Receipts increasingly are made of thermal paper, and thus printed without ink. A chemical sometimes used to coat thermal paper, Bisphenol A (BPA), mimics estrogen and has been linked to cancer; in 2012, the U.S. Food and Drug Administration banned its use in baby bottles.
Receipt paper now more commonly contains Bisphenol S (BPS), a replacement for BPA that some recent studies, including one from UCLA, indicate may be just as harmful.
Opponents say this is yet another hurdle for California small businesses, and a privacy concern for customers.
“It’s trying to reduce paper waste and that’s commendable, but we just want to make sure that in the process we’re not creating a big digital trail for everyone who goes into a drug store,” said Bennett Cyphers, a staff technologist at the Electronic Frontier Foundation, a nonprofit digital rights group.
“If the business needs to collect some kind of contact information, what do they do with that data? It’s going to be a field day for data brokers, data about what people buy and who’s buying what and when.
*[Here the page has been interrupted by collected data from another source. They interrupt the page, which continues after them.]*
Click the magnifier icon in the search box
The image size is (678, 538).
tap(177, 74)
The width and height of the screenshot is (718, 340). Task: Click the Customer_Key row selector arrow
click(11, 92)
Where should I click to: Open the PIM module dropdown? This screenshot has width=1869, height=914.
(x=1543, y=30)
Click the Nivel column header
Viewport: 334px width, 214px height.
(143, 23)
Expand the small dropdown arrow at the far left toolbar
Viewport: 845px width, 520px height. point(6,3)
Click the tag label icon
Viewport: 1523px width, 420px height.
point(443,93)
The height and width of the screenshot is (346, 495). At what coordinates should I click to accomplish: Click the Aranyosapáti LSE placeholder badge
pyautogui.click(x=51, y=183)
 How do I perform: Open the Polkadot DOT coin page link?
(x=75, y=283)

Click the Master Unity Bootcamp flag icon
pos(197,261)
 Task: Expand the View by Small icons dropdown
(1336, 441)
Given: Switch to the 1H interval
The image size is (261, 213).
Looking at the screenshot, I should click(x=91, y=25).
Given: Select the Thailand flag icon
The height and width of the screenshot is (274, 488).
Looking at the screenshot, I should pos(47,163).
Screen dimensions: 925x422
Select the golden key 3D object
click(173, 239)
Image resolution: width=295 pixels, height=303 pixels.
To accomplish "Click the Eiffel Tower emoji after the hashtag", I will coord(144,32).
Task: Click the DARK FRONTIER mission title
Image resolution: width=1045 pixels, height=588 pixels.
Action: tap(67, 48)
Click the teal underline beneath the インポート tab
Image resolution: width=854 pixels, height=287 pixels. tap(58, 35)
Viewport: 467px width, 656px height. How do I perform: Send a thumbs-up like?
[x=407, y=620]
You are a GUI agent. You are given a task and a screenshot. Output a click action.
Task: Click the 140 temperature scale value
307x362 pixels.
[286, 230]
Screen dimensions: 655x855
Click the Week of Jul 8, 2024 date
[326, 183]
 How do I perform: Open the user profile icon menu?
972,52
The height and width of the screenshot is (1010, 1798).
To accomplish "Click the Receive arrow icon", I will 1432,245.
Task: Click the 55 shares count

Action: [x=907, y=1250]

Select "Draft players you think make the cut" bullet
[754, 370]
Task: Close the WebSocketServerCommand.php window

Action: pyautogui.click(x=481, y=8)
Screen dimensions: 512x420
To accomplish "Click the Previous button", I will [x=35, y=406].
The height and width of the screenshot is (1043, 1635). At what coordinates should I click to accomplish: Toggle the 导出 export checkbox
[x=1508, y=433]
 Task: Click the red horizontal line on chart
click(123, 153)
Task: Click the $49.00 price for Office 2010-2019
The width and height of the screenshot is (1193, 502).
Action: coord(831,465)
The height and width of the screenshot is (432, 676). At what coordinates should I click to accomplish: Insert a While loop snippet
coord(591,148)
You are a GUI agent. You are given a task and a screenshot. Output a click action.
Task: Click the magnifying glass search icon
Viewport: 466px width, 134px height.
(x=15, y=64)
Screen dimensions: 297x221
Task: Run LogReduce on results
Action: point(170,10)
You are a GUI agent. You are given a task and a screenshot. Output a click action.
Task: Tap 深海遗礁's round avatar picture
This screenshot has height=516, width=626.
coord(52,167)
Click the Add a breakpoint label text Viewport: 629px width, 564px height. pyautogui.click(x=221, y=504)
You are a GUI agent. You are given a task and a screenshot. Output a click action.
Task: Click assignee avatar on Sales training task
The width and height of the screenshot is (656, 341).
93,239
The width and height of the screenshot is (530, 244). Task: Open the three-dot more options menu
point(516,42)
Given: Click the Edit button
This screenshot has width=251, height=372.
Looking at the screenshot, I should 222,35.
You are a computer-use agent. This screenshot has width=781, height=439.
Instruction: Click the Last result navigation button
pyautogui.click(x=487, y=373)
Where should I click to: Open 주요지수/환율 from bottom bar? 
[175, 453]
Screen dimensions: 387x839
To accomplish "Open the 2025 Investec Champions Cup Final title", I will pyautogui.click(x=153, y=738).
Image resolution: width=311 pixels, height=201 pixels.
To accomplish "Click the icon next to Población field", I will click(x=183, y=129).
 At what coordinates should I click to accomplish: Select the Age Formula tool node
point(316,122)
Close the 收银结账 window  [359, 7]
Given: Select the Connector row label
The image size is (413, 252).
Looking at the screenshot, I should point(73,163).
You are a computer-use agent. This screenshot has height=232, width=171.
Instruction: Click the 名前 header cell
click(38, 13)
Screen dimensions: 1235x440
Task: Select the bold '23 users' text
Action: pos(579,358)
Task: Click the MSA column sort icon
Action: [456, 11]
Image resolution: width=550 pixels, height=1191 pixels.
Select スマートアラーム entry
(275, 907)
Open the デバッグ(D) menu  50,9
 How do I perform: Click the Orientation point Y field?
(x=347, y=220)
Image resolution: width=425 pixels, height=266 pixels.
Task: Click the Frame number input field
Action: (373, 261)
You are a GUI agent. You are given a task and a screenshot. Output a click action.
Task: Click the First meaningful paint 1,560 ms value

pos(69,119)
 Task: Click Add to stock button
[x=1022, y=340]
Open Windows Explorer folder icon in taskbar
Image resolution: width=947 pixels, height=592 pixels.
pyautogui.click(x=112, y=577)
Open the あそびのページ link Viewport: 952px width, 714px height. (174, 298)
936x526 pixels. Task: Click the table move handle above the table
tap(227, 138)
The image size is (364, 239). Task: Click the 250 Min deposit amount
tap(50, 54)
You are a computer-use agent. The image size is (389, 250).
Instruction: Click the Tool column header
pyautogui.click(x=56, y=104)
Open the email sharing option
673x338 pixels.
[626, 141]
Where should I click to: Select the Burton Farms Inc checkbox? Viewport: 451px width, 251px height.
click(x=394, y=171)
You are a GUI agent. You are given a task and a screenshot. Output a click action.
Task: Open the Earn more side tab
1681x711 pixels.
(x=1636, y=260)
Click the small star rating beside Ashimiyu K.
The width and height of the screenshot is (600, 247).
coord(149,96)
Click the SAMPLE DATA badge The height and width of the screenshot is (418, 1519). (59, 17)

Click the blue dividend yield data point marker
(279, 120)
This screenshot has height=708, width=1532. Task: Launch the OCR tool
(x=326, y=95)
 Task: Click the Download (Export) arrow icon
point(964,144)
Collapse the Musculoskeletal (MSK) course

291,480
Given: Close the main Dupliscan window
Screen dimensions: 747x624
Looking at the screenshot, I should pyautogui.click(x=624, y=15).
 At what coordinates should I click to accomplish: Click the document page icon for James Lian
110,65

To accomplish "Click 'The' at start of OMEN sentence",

We’d really like that not to be the case.”
Receipts account for millions of pounds of trash waste, and an estimated 9 billion gallons of water, according to Green America, an environmental group supporting the bill.
“We don’t really need to use that paper and definitely that water,” Ting said. “We can really save those resources for something else.”
Advocates say Ting’s bill is an easy remedy. “It’s tackling one of the lowest hanging fruit,” said Nick Lapis, director of advocacy for Californians Against Waste.